Trecho selecionado ▸
****************************************
//OPINIÃO// Árvores, postes, calçadas e acessibilidade


Marcelo de Souza

Recentemente surgiu nas redes sociais um debate sobre a necessidade ou não da remoção de uma árvore que está invadindo a rua e interferindo pontualmente no estacionamento de veículos.

Talvez não seja um tipo de árvore adequado para calçadas ou talvez esteja posicionada inadequadamente muito próxima do meio-fio.

O fato é que na cidade de Serra Negra algumas poucas árvores e um grande número de postes estão instalados em posições inadequadas no passeio público, prejudicando essa interface entre a calçada e o leito carroçável. Quando existe passeio público, é claro, pois sabemos que muitas ruas nos bairros nem calçadas têm.

Essa inadequação pode provocar danos nos automóveis quando motoristas vão estacionar seus veículos, como se mostra abaixo.
****************************************
Registros fornecidos ▸
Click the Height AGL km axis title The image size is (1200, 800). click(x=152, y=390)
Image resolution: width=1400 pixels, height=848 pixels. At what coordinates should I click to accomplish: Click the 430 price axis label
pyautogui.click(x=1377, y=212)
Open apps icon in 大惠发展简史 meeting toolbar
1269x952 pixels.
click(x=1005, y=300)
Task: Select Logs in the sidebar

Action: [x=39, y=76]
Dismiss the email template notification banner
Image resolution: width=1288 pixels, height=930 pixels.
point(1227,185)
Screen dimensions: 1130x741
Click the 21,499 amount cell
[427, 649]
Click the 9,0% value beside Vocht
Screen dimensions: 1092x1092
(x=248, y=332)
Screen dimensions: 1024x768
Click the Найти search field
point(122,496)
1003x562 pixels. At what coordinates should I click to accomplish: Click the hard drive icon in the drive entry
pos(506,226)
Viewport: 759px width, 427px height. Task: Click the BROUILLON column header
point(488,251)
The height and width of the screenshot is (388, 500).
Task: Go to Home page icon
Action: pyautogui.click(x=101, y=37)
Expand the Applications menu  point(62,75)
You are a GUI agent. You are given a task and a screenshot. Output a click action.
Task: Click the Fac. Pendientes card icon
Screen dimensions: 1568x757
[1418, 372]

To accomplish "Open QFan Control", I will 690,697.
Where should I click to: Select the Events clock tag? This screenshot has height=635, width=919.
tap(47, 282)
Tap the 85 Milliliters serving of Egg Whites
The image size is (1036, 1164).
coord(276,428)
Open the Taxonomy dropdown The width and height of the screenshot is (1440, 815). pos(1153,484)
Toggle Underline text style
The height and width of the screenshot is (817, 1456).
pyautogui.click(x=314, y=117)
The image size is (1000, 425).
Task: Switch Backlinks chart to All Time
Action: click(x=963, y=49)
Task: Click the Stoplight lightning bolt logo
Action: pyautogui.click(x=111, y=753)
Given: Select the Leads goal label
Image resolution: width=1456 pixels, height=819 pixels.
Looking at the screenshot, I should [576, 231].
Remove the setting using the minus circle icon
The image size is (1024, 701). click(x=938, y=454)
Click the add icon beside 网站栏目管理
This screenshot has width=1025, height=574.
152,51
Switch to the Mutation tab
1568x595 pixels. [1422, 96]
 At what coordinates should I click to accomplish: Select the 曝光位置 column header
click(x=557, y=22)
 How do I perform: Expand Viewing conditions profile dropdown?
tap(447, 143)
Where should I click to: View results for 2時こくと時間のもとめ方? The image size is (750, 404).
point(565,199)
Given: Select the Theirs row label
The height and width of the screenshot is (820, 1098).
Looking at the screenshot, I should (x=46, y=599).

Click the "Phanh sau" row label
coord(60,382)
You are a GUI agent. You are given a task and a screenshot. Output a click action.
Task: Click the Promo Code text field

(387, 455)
****************************************
Lista de exercícios ▸
a - Reproduza os registros sem alterar nada, começando pelo primeiro deles e parando depois da linha que contém "1568x595 pixels. [1422, 96]".
b - Retome o texto sobre árvores e postes nas calçadas de Serra Negra a partir do ponto em que ele termina.

Lista de respostas ▸
a -
Click the Height AGL km axis title The image size is (1200, 800). click(x=152, y=390)
Image resolution: width=1400 pixels, height=848 pixels. At what coordinates should I click to accomplish: Click the 430 price axis label
pyautogui.click(x=1377, y=212)
Open apps icon in 大惠发展简史 meeting toolbar
1269x952 pixels.
click(x=1005, y=300)
Task: Select Logs in the sidebar

Action: [x=39, y=76]
Dismiss the email template notification banner
Image resolution: width=1288 pixels, height=930 pixels.
point(1227,185)
Screen dimensions: 1130x741
Click the 21,499 amount cell
[427, 649]
Click the 9,0% value beside Vocht
Screen dimensions: 1092x1092
(x=248, y=332)
Screen dimensions: 1024x768
Click the Найти search field
point(122,496)
1003x562 pixels. At what coordinates should I click to accomplish: Click the hard drive icon in the drive entry
pos(506,226)
Viewport: 759px width, 427px height. Task: Click the BROUILLON column header
point(488,251)
The height and width of the screenshot is (388, 500).
Task: Go to Home page icon
Action: pyautogui.click(x=101, y=37)
Expand the Applications menu  point(62,75)
You are a GUI agent. You are given a task and a screenshot. Output a click action.
Task: Click the Fac. Pendientes card icon
Screen dimensions: 1568x757
[1418, 372]

To accomplish "Open QFan Control", I will 690,697.
Where should I click to: Select the Events clock tag? This screenshot has height=635, width=919.
tap(47, 282)
Tap the 85 Milliliters serving of Egg Whites
The image size is (1036, 1164).
coord(276,428)
Open the Taxonomy dropdown The width and height of the screenshot is (1440, 815). pos(1153,484)
Toggle Underline text style
The height and width of the screenshot is (817, 1456).
pyautogui.click(x=314, y=117)
The image size is (1000, 425).
Task: Switch Backlinks chart to All Time
Action: click(x=963, y=49)
Task: Click the Stoplight lightning bolt logo
Action: pyautogui.click(x=111, y=753)
Given: Select the Leads goal label
Image resolution: width=1456 pixels, height=819 pixels.
Looking at the screenshot, I should [576, 231].
Remove the setting using the minus circle icon
The image size is (1024, 701). click(x=938, y=454)
Click the add icon beside 网站栏目管理
This screenshot has width=1025, height=574.
152,51
Switch to the Mutation tab
1568x595 pixels. [1422, 96]

b -
(Fonte: https://www.facebook.com/photo.php?fbid=2603172933113782&set=pcb.2518478415091904&type=3&theater&ifg=1.)

Será que vamos ter que também “cortar” todos os postes instalados em posições inadequadas?

Sim, todos os postes que estão posicionados em posições inadequadas deveriam ser relocados. Mas é mais fácil e mais barato cortar uma árvore. Por isso se cogita cortar árvores, mas não se cogita relocar os postes.

Principalmente no caso de postes, isso acontece talvez por uma despreocupação da cidade com as calçadas e na ausência de um padrão de passeio público que respeite minimamente a faixa livre para pedestres e a faixa de serviço.

Existem ruas até com postes de ambos os lados da via e sabemos que um lado da via é para os postes e respectivas fiações, e o outro lado da rua para arborização.

Se existe um padrão municipal para as calçadas, talvez seja ultrapassado para os tempos atuais ou talvez a atuação da prefeitura e de nossos vereadores precise ser mais ativa no quesito acessibilidade urbana.

No passeio público são necessários dois espaços fundamentais.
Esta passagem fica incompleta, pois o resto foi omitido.